Went to the Soho on Saturday afternoon to watch Dennis Kelly's acclaimed Edinburgh hit Orphans. It was really good, brilliantly acted, completely engaging and beautifully written. A great clunking fist of a morality play.

Earlier in the day Michael Billington, in his Guardian review, had said he'd been disheartened by a young talent like Dennis 'aiding and abetting' David Cameron's rhetoric about a broken society. It's an interesting take, but my reading of the show was totally different.

I saw it as a tragic drama on an epic scale, that questions that very limits of familial responsibility. The fates roar and lead us to the abyss.

Liam (Joe Armstrong) turns up on his sister Helen's doorstep covered in blood, with an implausible story of helping the victim of a violent racist attack. Helen's husband Danny (Jon McGuiness) asks questions, at first to try and work out what's happened and with the intention of helping the victim. Liam crumbles and eventually admits that the blood comes from his rage infused torture of an Asian man in a lock up garage.

Helen (Claire-Louise Cordwell) is torn. Repulsed by her little brother, but also protective of him - they are the Orphans of the title, having lost their parents in a house fire- she tries to find a way out. Firstly she blackmails Danny by threatening to terminate her pregnancy if he doesn't support the alibi, before persuading him to join Liam in a second round of violence to scare the victim from reporting the incident to the police.

With Danny destroyed, Liam is disowned, expelled from the family, he hands back the key to his sister's house and walks out to await arrest. The final moment comes when Danny, now unable to conceive of himself as a father, tells Helen to abort the unborn child.

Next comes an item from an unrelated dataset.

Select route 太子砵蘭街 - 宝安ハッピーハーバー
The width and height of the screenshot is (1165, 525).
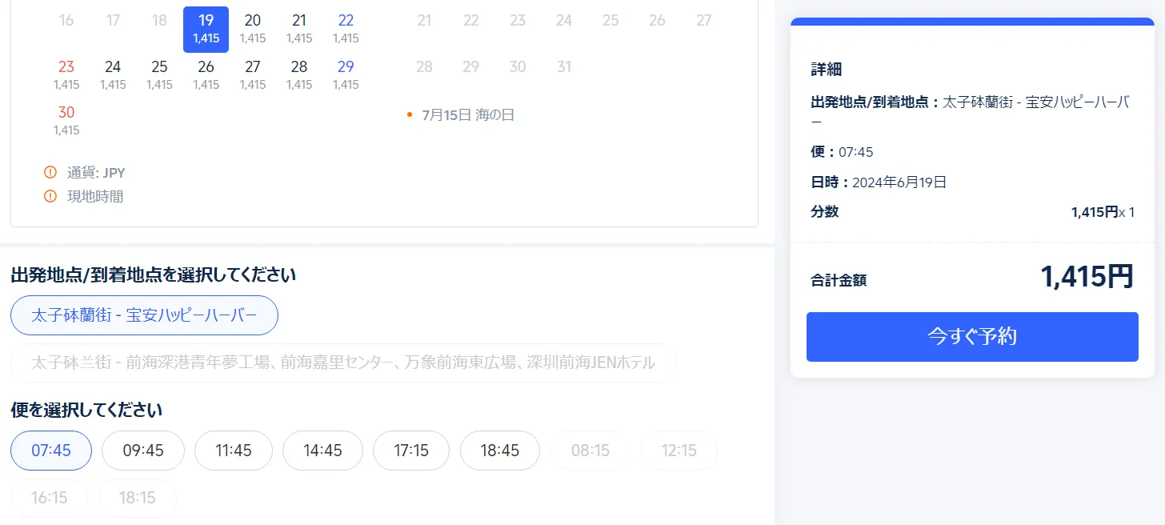144,315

To make sense of Billington's review you'd have to reduce this soaring arch into a sociological metaphor for contemporary Britain, when actually the play is more a universal psychological study on the fear of losing something that you love and the descent into chaos that blind loyalty leads to. Like Hamlet, Long Day's Journey into Night or Antigone, Orphans is domestic and epic in one swoop and not even the modesty of the Soho can hide that.